Bergamo non è l'unica piazza disobbediente
Erano tanti, troppi i tifosi. 3mila fermi in qualche metro quadrato sono un numero che non ha niente a che fare con altre situazioni che vengono denunciate sui Navigli, nei luoghi della movida o - ancor più distante - nei bar e ristoranti. E qui si viene al punto focale: come è possibile accanirsi sui locali pubblici con chiusure prolungate e protocolli pignoli fino allo sfinimento e poi consentire manifestazioni del genere? Anche perché quella di Bergamo non è certo l’unica che ha riguardato il mondo dello sport. In principio fu Napoli che si radunò fuori dallo stadio comunale in occasione della morte del suo dio, Diego Armando Maradona. Poi ancora i tifosi dell’Atalanta al Centro Sportivo di Zingonia (Bg) il quartier generale dei nerazzurri; infine - prima dell’episodio di mercoledì - era toccato ai tifosi di Milan e Inter che si erano trovati attorno a San Siro domenica pomeriggio mentre sul prato verde, all’interno dello stadio, si stava giocando il derby.

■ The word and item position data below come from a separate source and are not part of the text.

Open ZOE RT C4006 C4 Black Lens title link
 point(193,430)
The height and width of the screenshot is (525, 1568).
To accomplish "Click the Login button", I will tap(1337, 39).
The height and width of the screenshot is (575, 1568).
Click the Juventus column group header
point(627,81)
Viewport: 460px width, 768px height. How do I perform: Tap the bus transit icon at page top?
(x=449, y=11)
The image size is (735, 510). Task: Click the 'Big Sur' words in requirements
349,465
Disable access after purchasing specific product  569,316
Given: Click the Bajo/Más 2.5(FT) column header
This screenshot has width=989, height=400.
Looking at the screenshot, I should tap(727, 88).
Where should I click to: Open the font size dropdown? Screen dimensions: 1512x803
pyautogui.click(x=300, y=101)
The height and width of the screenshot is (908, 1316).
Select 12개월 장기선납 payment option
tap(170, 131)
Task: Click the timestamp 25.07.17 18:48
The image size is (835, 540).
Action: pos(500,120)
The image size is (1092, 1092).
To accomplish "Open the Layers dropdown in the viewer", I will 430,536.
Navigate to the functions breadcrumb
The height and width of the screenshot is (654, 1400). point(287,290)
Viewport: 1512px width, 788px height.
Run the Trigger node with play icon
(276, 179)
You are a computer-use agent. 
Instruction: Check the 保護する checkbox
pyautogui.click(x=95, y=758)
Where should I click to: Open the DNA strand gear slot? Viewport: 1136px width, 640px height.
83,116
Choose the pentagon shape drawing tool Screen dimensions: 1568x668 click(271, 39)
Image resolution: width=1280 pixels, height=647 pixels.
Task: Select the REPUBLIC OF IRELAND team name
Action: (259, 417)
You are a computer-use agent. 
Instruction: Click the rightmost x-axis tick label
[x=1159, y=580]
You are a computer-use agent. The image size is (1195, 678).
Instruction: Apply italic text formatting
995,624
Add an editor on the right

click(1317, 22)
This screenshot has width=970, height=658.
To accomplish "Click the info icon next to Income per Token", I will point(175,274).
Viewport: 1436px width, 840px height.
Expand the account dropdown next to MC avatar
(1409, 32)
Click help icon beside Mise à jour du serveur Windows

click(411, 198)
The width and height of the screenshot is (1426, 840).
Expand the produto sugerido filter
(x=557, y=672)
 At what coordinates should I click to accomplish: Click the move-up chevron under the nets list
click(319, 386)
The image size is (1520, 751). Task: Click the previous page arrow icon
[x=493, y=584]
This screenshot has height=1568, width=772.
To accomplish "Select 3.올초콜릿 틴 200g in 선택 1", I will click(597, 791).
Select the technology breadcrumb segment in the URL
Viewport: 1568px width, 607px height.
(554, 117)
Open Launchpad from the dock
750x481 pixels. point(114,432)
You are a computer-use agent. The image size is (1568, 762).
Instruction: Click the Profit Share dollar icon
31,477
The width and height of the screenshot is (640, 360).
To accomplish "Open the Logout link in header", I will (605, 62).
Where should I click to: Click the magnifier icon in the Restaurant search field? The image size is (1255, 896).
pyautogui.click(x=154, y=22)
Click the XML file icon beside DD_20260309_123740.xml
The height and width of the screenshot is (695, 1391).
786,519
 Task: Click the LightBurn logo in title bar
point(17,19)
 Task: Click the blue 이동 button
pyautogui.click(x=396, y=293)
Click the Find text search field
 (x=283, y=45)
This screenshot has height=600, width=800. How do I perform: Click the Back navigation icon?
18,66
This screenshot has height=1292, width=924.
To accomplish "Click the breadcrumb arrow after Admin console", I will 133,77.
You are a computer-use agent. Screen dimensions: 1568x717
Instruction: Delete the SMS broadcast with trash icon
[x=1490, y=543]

Allora si riaprano anche i ristoranti
Al di là dei discorsi “di pancia” che potrebbero pendere dalla parte del “rigorismo” condannando chi non rispetta le norme dei decreti e di buon senso oppure del “volemose bene” che comprende chi ha voglia di normalità, viene da chiedersi se forse questo non sia un altro spunto per discutere su come gestire la pandemia e farla coincidere con la pazienza ormai persa della gente. Perché non aprire bar, ristoranti, stadi, cinema, teatri ovviamente facendo rispettare protocolli, mascherine, distanziamento così da “contenere” e controllare più facilmente la gente dandole la possibilità di riassaggiare un po’ di normalità? Questo non solleva le istituzioni comunque dal controllare il rispetto delle norme fuori dai locali, cosa che non è mai stata fatta e sulla quale gli imprenditori hanno più volte alzato la voce.

A monte, forse, andrebbe rivisto l’approccio almeno discusso. Sperare di sconfiggere il virus e contare sul rispetto delle regole da parte della gente non è una missione fattibile, è come sperare che l’Atalanta in trasferta riesca a sconfiggere i mostri sacri del Real Madrid ribaltando il risultato di ieri sera (0-1, per la cronaca). Per due mesi, l’anno scorso, gli italiani sono stati esemplari eppure il virus non è certo sparito. Perché non provare a convivere con il virus, contando sui vaccini e conquistandosi i cittadini anche con qualche carota?